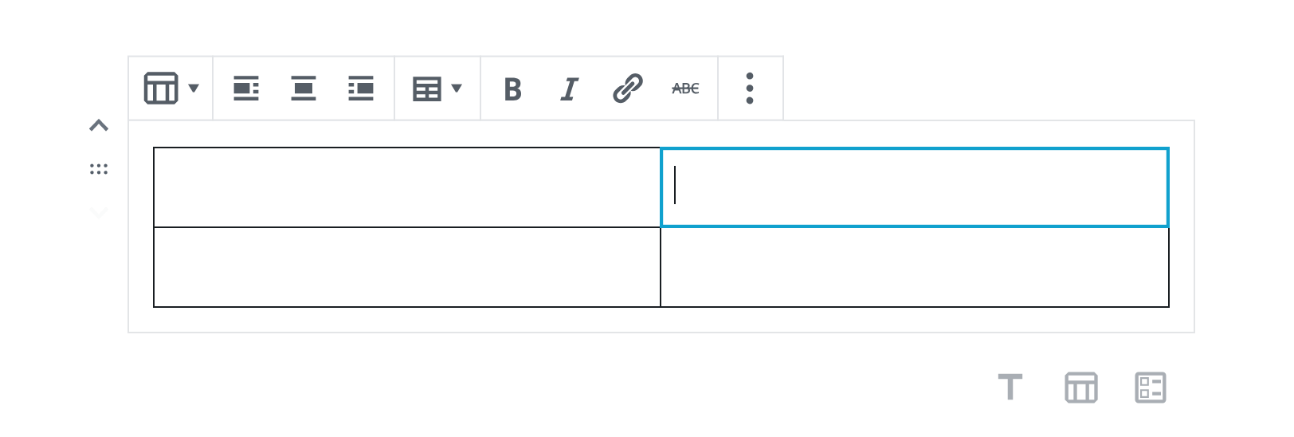Image resolution: width=1294 pixels, height=437 pixels.
Task: Insert a link on selected text
Action: tap(627, 89)
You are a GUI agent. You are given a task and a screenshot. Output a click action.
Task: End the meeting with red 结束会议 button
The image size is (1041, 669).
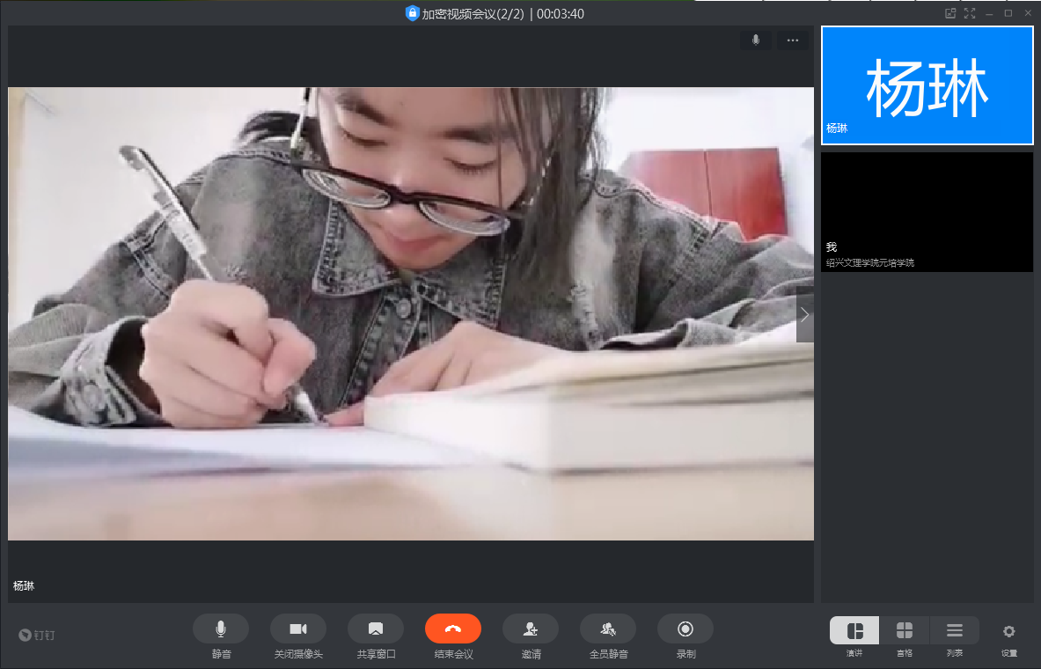(x=453, y=629)
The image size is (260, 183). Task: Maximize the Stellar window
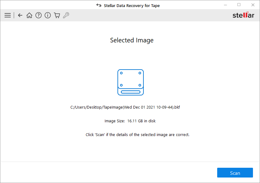point(239,5)
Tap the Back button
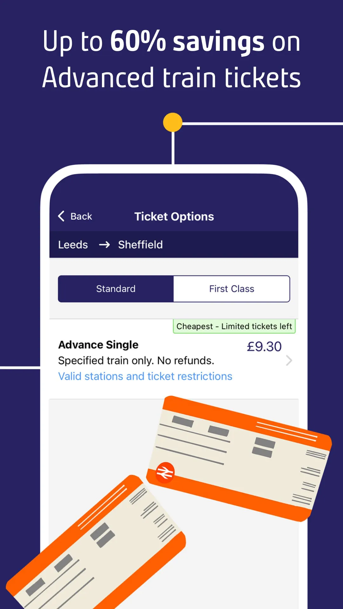The image size is (343, 609). click(75, 216)
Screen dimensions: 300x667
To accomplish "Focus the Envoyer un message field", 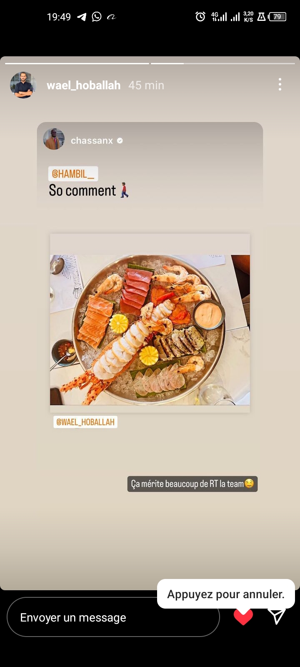I will click(x=113, y=617).
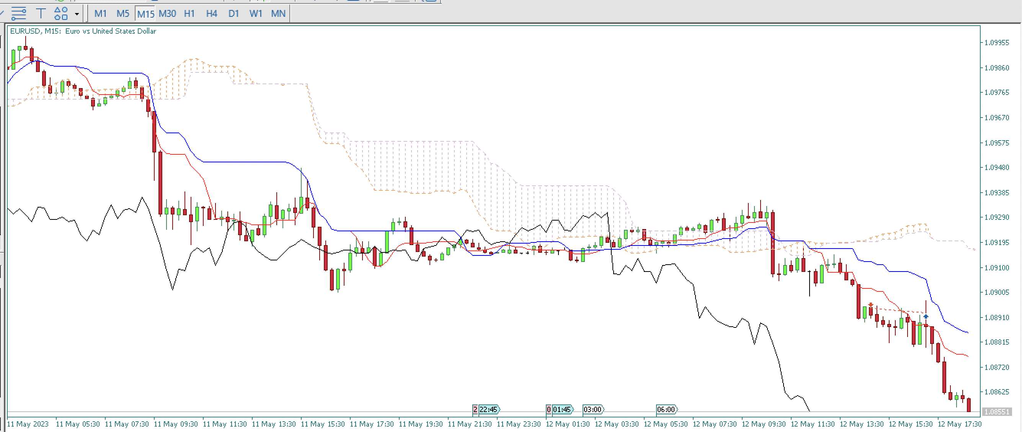Click the current price label 1.08551

point(997,412)
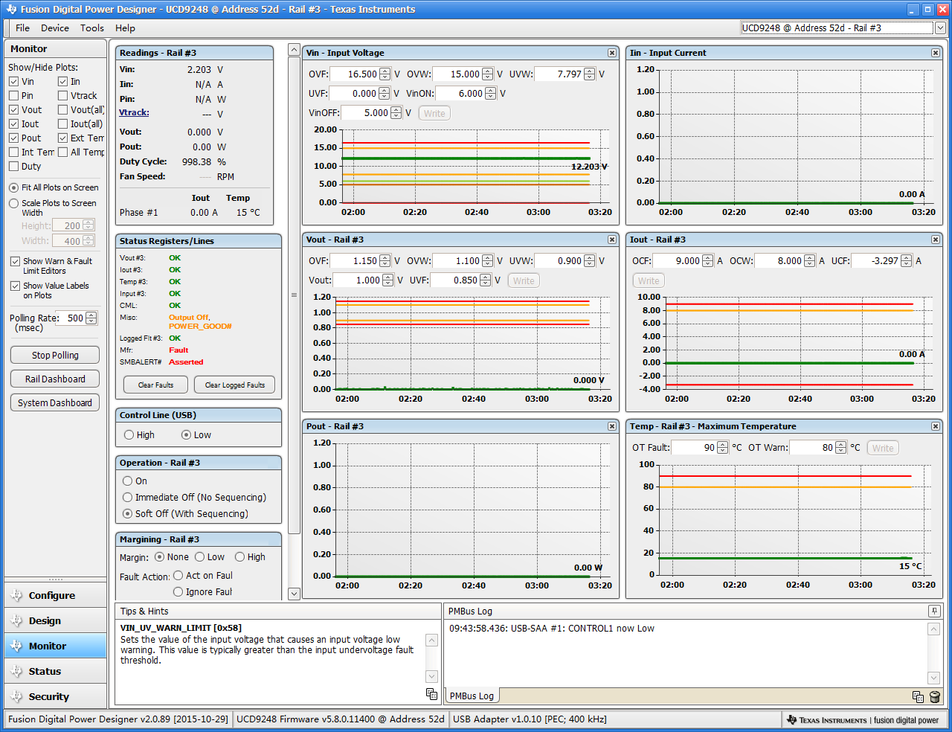The width and height of the screenshot is (952, 732).
Task: Select Scale Plots to Screen Width option
Action: pos(14,203)
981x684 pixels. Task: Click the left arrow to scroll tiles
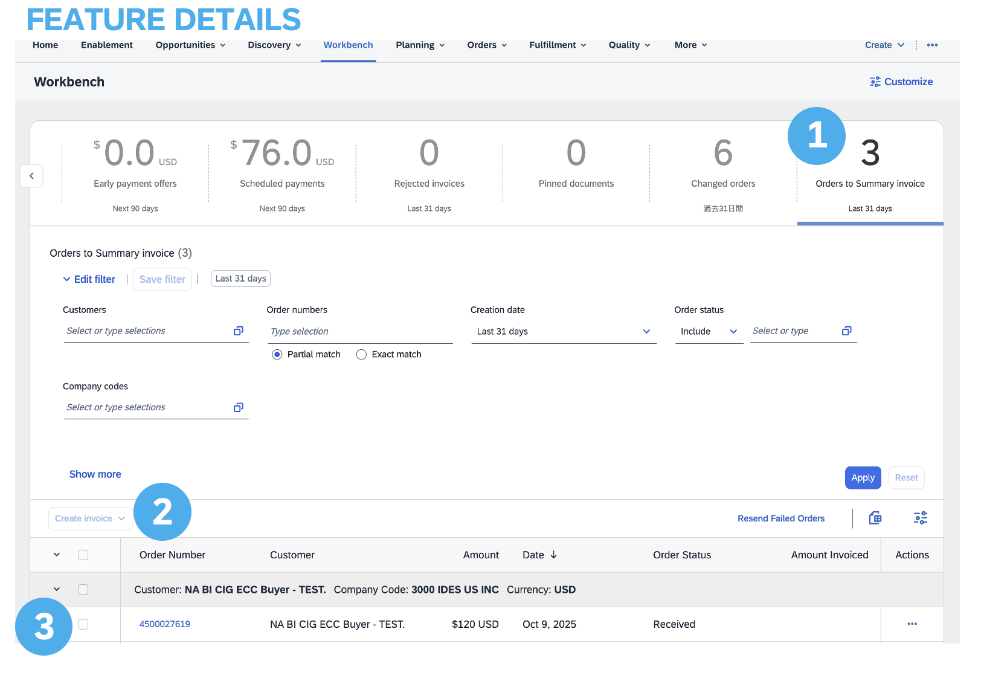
#####
### REQUIRED ACTION
Starting with the line above that holds "Task: End the meeting with red 结束会议 button", restate each line word for word up to and including the line that holds "Screen dimensions: 300x667". Drop the pictures.

### OUTPUT
Task: End the meeting with red 结束会议 button
The image size is (1041, 669).
(x=453, y=629)
The image size is (260, 183). Task: Maximize the Stellar window
point(239,5)
Tap the Back button
The image size is (343, 609). click(75, 216)
Screen dimensions: 300x667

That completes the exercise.